**TEXT BLOCK:**
════════

Holiday season brings many different celebrations

Lasirra Hines, Entertainment Editor

As the holiday season rolls around, it’s important to acknowledge the many other holidays that are celebrated amongst different cultures and religions. 

We all, of course, know the widely celebrated Christmas, a Christian holiday that celebrates the birth of Christ. Also attached to Christmas is the story about an old man named Saint Nick or Santa Claus who lives at the North Pole, creating and giving gifts to children with the help of elves. On Christmas Eve, families set out milk and cookies for him to enjoy. It is celebrated slightly different in England, as they set out mince pies and brandy for Father Christmas.

Another widely known holiday is Hanukkah, a Jewish holiday that is celebrated for a span of eight days to commemorate the rededication of the Second Temple of Jerusalem following the Maccabean Revolt. A very well known tradition is lighting the menorah. Eight candles are lit for each of the eight days, and a ninth one, called the shamash (helper), is used to light the candles. Other traditions include eating latkes, a favorite of sophomore Aiden Starling, who celebrates the holiday.

════════

**PROVIDED MATERIAL:**

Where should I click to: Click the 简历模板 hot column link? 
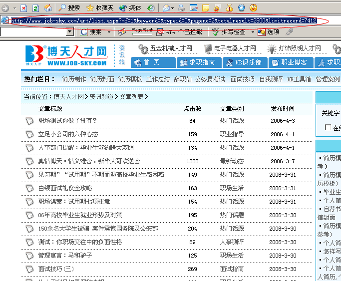[x=130, y=79]
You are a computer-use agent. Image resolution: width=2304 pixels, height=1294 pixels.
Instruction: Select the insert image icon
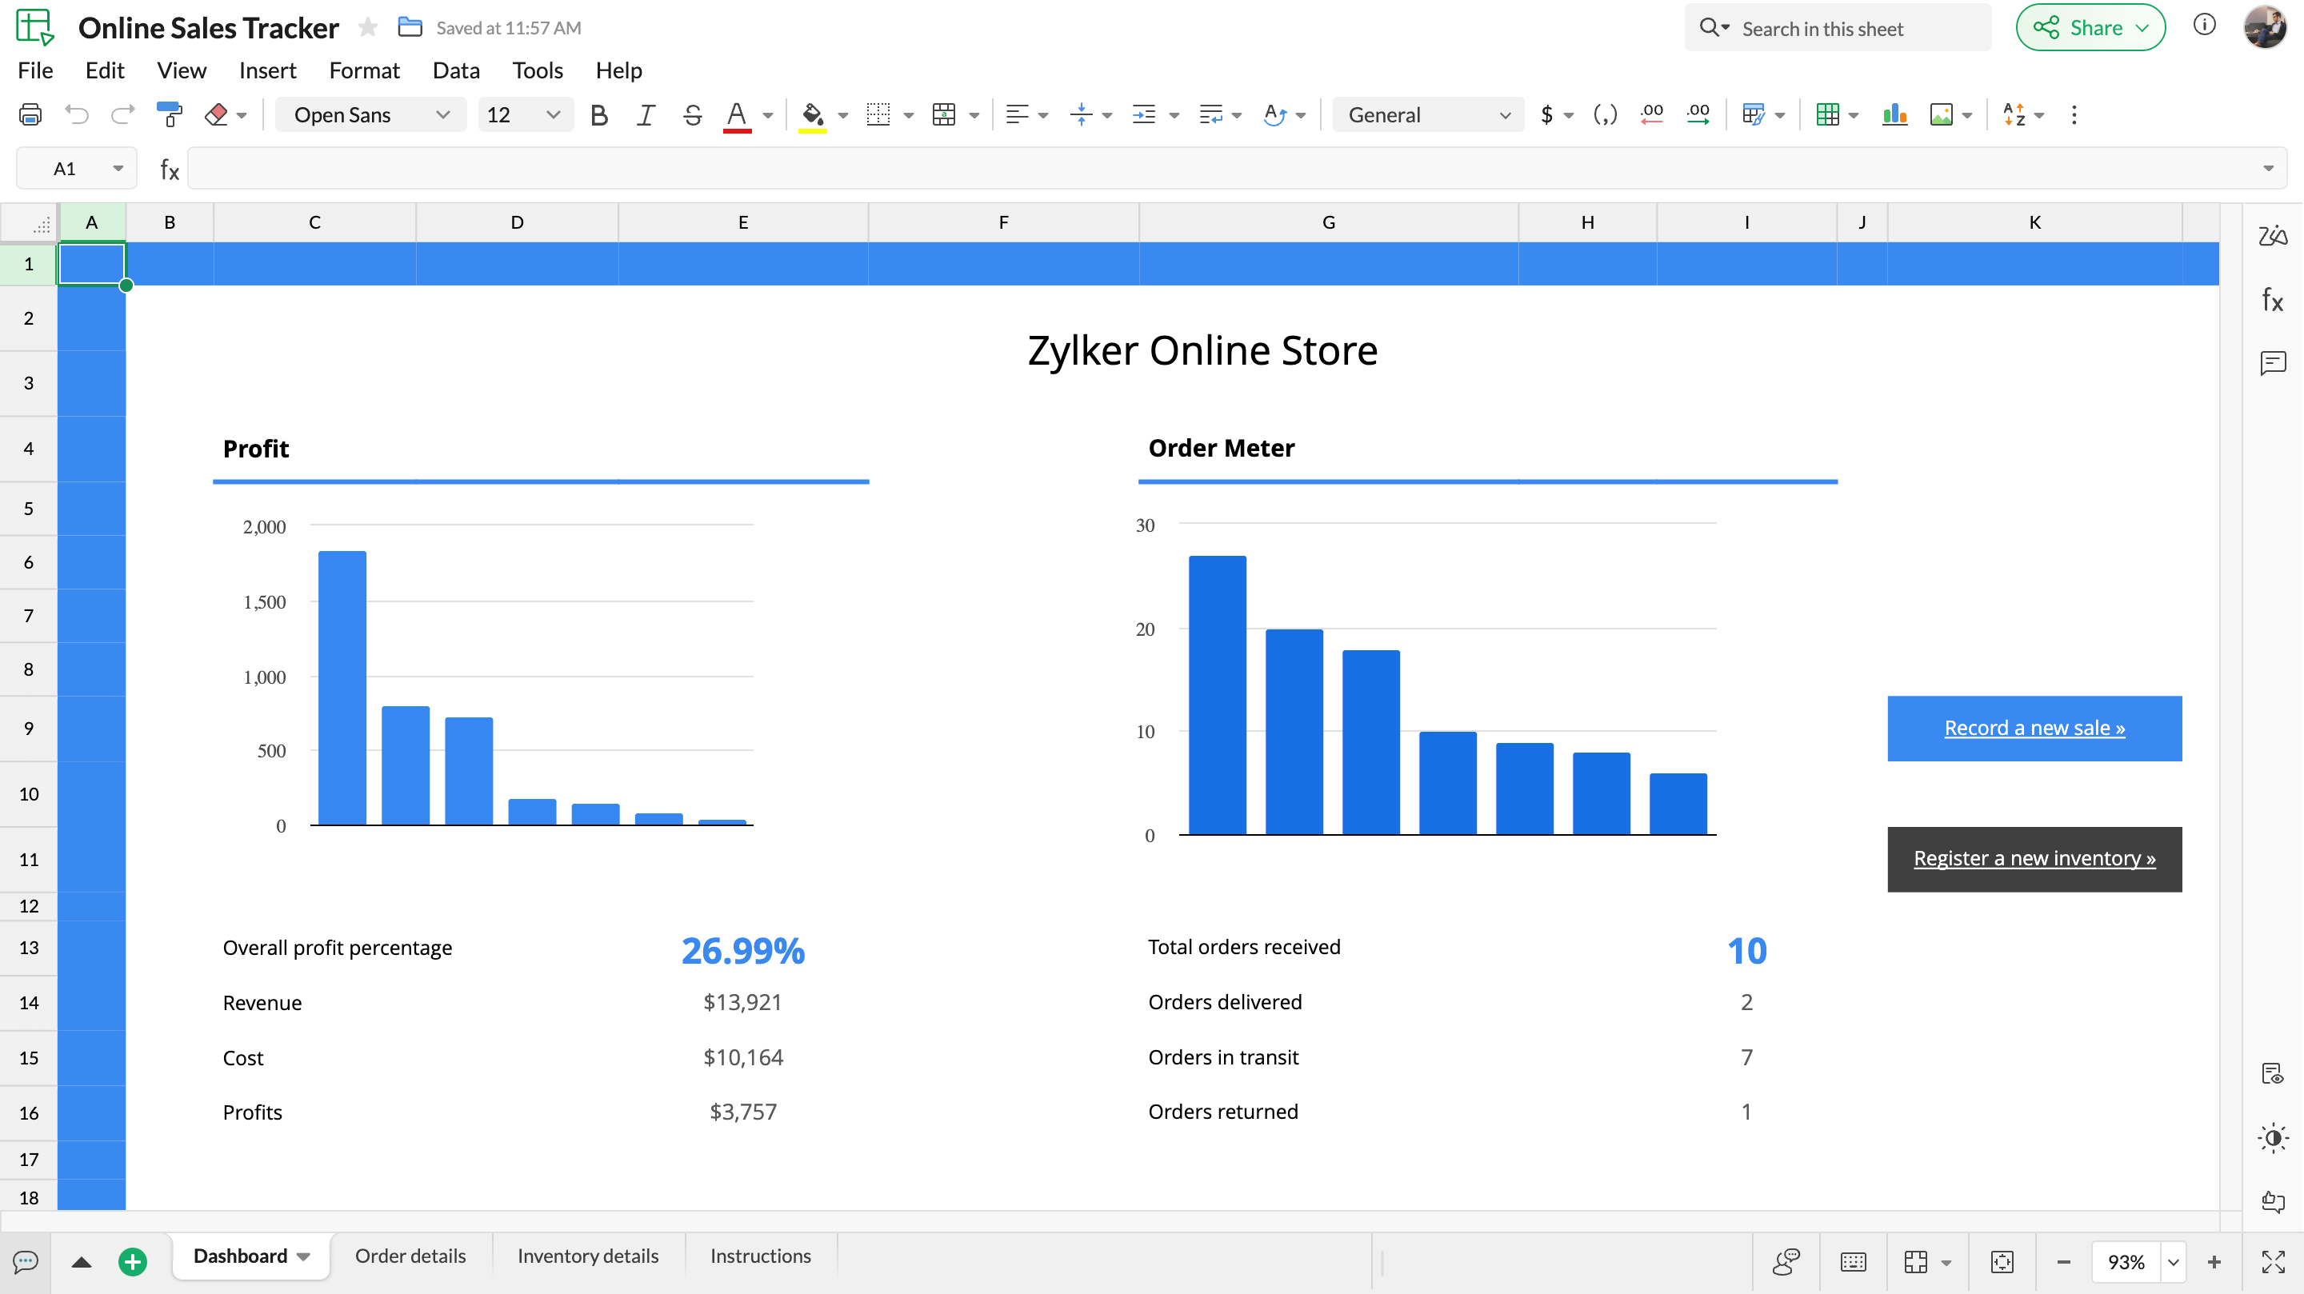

════════

**THE PROBLEM:** Extend the article on holiday celebrations, picking up after its last sentence. The data comes from a different source than the holiday article.

**SOLVED PROBLEM:**
“I really like eating latkes which are sort of a pancake made out of fried potatoes,” Starling said.

Similar to Christmas, they do receive gifts; however it is one gift each night instead of the many that most children get on Dec. 25. 

Just like Christmas, there is a story to go along with Hanukkah. It is set around 200 B.C. and talks about the Second Temple and how King Antiochus, who outlawed the practice of Judaism, had his soldiers pillage the temple and poured out the sacred oil. 

“This sacred oil was something that was hard and slow to make, and when they returned to the temple after the attack and after they had cleaned up, they only found enough oil to last for one day,” junior Gavin Starling said. “They usually burn it every day, but they needed time to make more oil, so they burned the oil anyway, and they prayed to Hashem that he would help to make it last. Low and behold, the oil lasted for eight days, long enough to make more, so that’s why we celebrate for eight days.”

The winter season brings many different holidays that have religious or secular histories, such as Kwanzaa and the Winter Solstice.

Holidays that are less talked about are Islamic holidays. While they don’t always fall in the month of December, the holidays revolve around the lunar calendar, which is a reason why the dates tend to change every year, so it is possible for them to occur this month.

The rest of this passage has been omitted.